Cette hétérogénéité, évidente dès nos premières dégustations, est comme souvent multifactorielle (et indépendante de la volonté qualitative et du savoir-faire propre à chaque cru) :
• l'impact quantitatif des attaques de mildiou, concernant majoritairement les merlots. Cet impact, négligeable chez les uns mais ravageur chez d'autres, a contraint nombre de crus à sensiblement modifier leurs proportions habituelles d'assemblage entre les différents cépages,
• les épisodes pluvieux de juillet et août ont été des remontées orageuses de la péninsule ibérique, avec des arrosages totalement erratiques, parfois à 100m près.
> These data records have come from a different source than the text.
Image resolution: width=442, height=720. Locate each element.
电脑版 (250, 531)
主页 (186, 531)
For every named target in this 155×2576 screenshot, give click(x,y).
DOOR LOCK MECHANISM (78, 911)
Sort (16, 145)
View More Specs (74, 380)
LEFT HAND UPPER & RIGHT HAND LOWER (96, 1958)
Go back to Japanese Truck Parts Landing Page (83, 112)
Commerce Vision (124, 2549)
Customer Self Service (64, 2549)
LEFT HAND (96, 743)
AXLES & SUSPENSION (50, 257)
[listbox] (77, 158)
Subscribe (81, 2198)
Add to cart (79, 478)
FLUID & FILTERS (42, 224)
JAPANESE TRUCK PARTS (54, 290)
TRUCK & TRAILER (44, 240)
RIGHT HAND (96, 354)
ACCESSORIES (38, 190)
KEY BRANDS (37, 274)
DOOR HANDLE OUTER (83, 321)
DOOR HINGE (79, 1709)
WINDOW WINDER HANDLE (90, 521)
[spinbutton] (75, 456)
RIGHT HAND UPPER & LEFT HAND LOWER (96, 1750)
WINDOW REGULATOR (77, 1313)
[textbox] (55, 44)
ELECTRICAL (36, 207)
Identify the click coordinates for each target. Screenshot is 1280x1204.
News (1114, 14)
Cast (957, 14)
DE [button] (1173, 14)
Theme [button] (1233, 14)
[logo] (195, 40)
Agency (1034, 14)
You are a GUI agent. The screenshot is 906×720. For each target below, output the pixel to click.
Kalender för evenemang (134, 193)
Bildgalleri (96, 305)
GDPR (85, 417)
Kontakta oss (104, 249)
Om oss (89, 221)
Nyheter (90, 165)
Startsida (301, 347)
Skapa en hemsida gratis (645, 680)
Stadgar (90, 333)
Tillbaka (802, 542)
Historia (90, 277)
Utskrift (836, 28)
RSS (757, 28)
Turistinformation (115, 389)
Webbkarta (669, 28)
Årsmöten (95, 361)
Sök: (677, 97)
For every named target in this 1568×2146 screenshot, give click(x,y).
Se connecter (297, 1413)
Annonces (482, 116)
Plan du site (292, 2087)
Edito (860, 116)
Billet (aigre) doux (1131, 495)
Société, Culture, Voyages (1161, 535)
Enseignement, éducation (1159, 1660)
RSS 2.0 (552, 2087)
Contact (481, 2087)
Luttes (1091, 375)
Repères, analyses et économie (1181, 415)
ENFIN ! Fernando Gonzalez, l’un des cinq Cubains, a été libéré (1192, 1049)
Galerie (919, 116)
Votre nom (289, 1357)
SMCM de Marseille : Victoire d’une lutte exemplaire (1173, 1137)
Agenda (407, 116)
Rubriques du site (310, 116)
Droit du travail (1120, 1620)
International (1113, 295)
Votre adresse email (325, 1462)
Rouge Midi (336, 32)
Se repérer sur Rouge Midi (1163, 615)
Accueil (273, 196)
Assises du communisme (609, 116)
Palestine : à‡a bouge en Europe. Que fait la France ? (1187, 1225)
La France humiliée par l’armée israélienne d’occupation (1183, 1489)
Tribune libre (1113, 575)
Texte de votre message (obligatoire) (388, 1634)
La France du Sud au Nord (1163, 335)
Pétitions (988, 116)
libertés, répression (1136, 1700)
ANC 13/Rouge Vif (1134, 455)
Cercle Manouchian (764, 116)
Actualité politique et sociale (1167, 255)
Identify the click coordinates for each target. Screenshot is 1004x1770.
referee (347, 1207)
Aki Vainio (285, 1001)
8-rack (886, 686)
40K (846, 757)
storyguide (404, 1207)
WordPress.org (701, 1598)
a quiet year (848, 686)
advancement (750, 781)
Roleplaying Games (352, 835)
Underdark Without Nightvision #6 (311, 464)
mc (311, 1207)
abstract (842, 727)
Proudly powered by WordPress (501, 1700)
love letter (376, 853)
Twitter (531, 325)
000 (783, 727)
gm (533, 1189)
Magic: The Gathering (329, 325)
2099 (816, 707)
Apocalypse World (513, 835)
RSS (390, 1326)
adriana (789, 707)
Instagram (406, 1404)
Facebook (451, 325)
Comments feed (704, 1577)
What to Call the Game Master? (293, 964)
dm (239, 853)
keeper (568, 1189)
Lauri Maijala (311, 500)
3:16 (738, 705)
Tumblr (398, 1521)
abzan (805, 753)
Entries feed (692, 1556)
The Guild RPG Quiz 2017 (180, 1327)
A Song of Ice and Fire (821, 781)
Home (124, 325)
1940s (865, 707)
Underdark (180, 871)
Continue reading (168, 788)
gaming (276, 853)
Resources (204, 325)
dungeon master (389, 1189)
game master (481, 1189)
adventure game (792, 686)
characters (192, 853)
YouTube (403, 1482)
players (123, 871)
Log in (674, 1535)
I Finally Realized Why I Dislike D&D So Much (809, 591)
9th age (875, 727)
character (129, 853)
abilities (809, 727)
Ce régime hydrique chaotique a induit ici et là des écarts notables dans les véraisons (coloration des raisins rouges), des blocages de maturité sur les jeunes vignes et les terroirs les plus drainants (sables), et des gonflements importants des baies dans les vignobles les plus arrosés.
• l'étalement des dates de vendanges car il était plus difficile qu'à l'habitude de déterminer en 2023 les dates optimales de vendanges et, après deux mois d'un été plutôt frais, d'imaginer que septembre et octobre seraient aussi chauds et permettraient d'atteindre des maturités parfaites.
• la bonne négociation des deux épisodes pluvieux survenus au beau milieu des vendanges : le 12 septembre (34,7mm, soit 34,7 litres d'eau par pied de vigne planté à 10000 pieds/ha) en fin des blancs/début des merlots, et le 21 septembre (23,9mm) en fin des merlots/début des cabernets.
Conséquence de cette hétérogénéité, 2023 comprend à tous niveaux et sur toutes les appellations des vins convenables sans plus, d'autres excellents et quelques-uns véritablement exceptionnels.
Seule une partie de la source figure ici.